Lasciamo il venerato maestro alla sua poltrona e alle sue briciole di biscotti, ed esaminiamo un uso più pervasivo e normativo dell’ISS-come-lingua-unica. Dalla lettura dell’ultimo rapporto OCSE-PISA sugli apprendimenti degli adolescenti, emerge un preoccupante 21% di giovani italiani che hanno conseguito «scarsi risultati in lettura». Un adolescente su cinque si troverebbe quindi in condizione di «svolgere soltanto gli esercizi di lettura meno complessi come individuare una singola informazione, identificare il tema principale di un testo, o fare un semplice collegamento con la conoscenza di tutti i giorni». Un quadro che sembrerebbe confermare le impressionistiche osservazioni di Citati o Mastrocola.
Va da sé che ci sono delle specifiche ragioni che spiegano, più delle chiacchiere in slang balneare orecchiato dall’Insigne, questa cattiva performance. Ad esempio, gli studenti delle scuole private, che con le loro prestazioni determinano nel solo campo della lettura una differenza di ben 7 posizioni nella scala OCSE (la scuola italiana è 23° senza le private, 30° con le private: qui).

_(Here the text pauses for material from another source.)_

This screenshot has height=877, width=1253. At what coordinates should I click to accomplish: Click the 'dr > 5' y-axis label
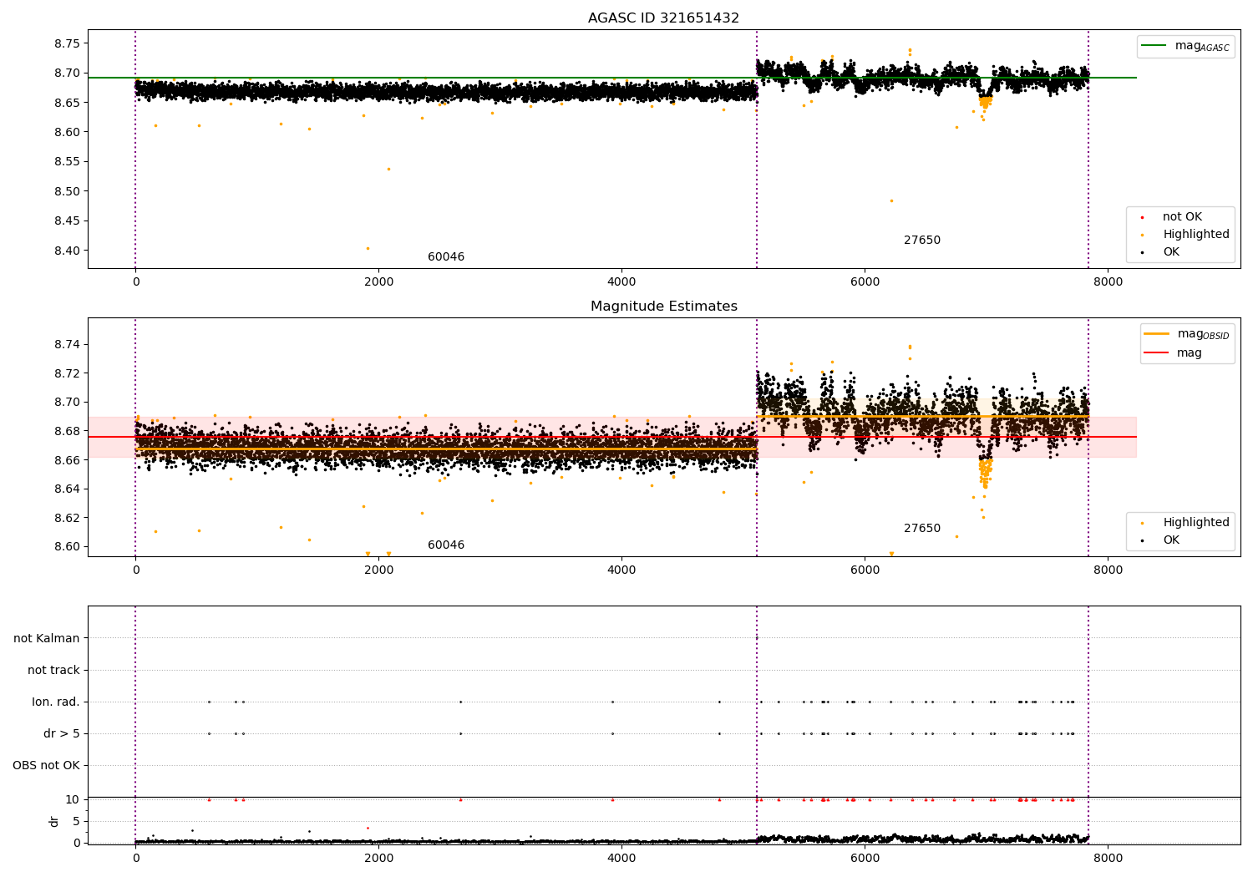(62, 733)
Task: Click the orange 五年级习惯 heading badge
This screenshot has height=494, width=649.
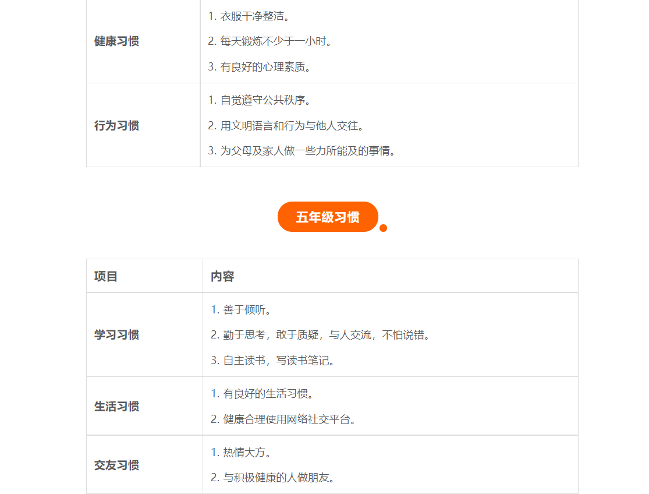Action: tap(328, 217)
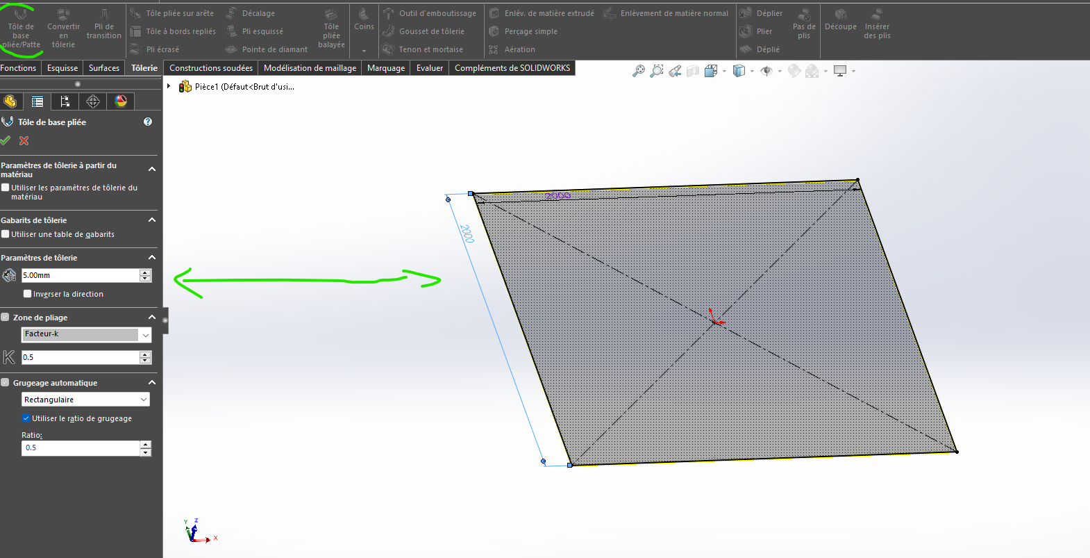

E — caso che ci interessa in modo particolare — le cattive prestazioni degli studenti degli istituti professionali e dei Centri di Formazione Professionale. Che tipo di rilevazioni effettua nel campo della “lettura” l’OCSE-PISA? Si tratta di schede di lettura uniformi, cioè non tarate sugli specifici programmi nazionali, la cui comprensione è spesso, per i ragazzi italiani, pregiudicata dal contenuto delle schede, spesso interno a segmenti di programmi non ancora affrontati perché non presenti nel biennio. In altri termini, gli argomenti sono intesi dagli elaboratori di questi test come poco rilevanti rispetto ad una Lingua Scritta Standard, della quale le singole lingue nazionali sono considerate una variante non problematica. Gli studenti a cui vengono somministrati i test OCSE-PISA sono chiamati ad esprimersi in un Italiano Scritto Standard tarato su una Lingua Scritta Standard X (ISS-X).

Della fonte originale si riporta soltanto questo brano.